[Collected data entries]
┄┄┄┄┄┄

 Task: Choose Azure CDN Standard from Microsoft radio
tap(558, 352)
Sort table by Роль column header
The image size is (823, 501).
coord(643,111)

┄┄┄┄┄┄

**EXERCISE AIM:** Having read the records, return each one exactly.

**COMPLETED TASK:**
 Task: Choose Azure CDN Standard from Microsoft radio
tap(558, 352)
Sort table by Роль column header
The image size is (823, 501).
coord(643,111)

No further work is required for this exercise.